#### Data section ####

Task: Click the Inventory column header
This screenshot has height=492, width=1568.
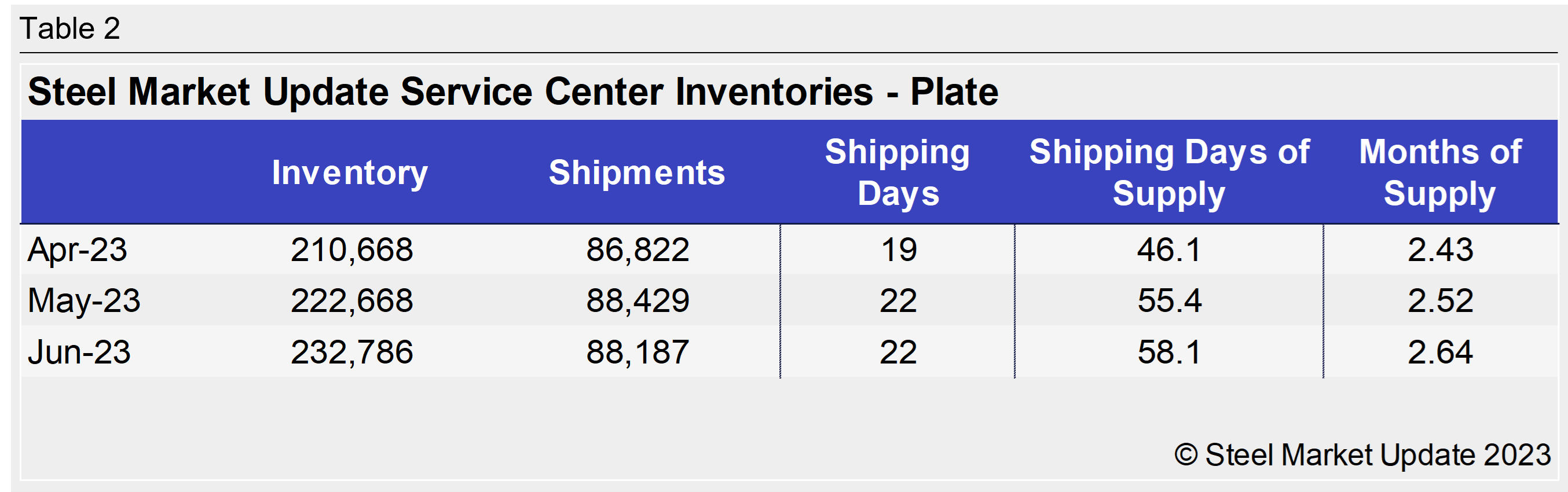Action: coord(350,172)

####
#### Data section ####

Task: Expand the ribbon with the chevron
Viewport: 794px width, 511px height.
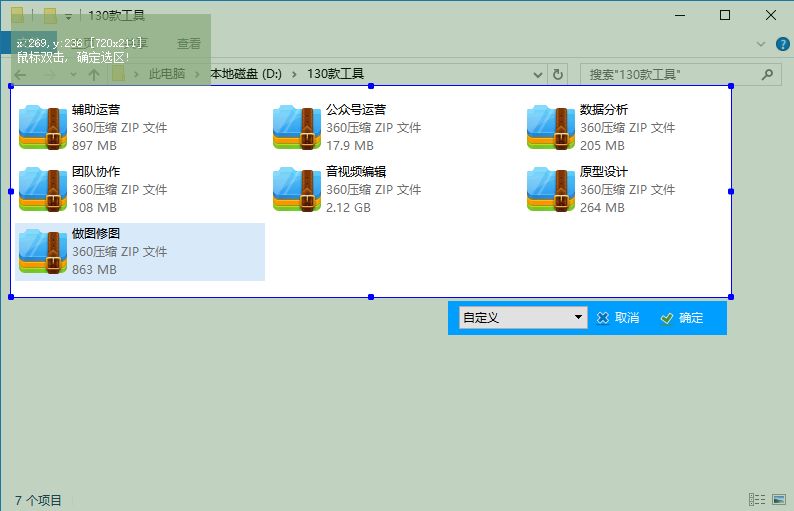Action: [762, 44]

####

What to work on
Could you copy out every line in the material above that contains the string "Task"?

Response area
Task: Click the Inventory column header
Task: Expand the ribbon with the chevron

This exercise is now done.